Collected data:
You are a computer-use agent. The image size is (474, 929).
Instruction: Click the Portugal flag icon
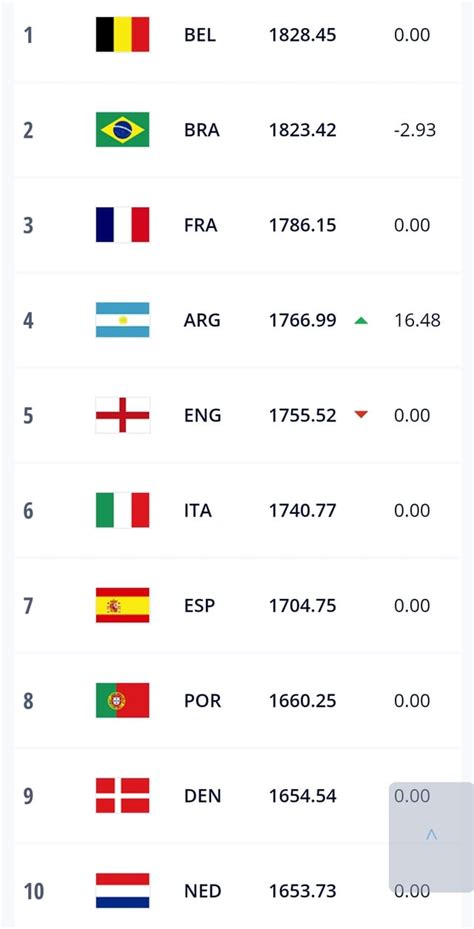(123, 700)
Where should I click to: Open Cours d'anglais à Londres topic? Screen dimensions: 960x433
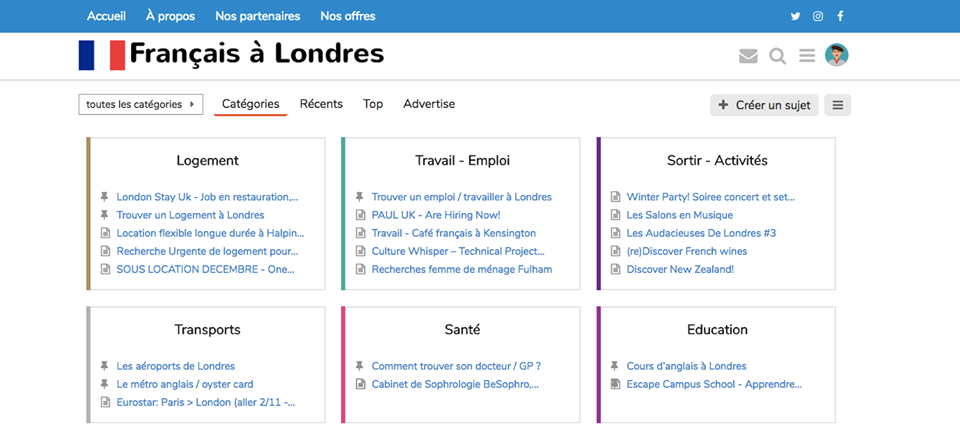(x=686, y=366)
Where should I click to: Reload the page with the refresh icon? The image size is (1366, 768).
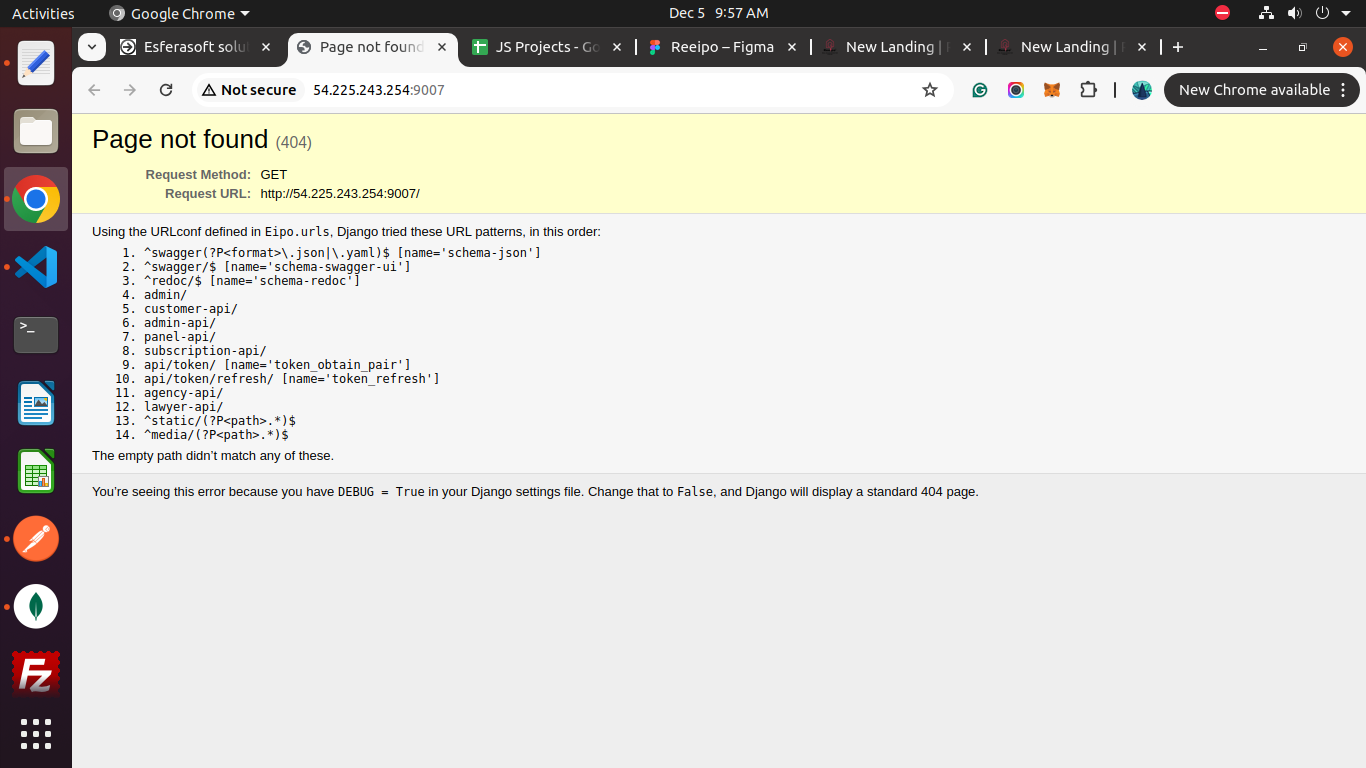[x=166, y=90]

- WHAT NEEDS TO BE DONE:
Please give the data above again in exact form and omit every picture.

- RESPONSE BOX:
You are a computer-use agent. The image size is (474, 929).
Instruction: Click the Portugal flag icon
(123, 700)
Where should I click to: Open Cours d'anglais à Londres topic? Screen dimensions: 960x433
(x=686, y=366)
Where should I click to: Reload the page with the refresh icon? The image size is (1366, 768).
[x=166, y=90]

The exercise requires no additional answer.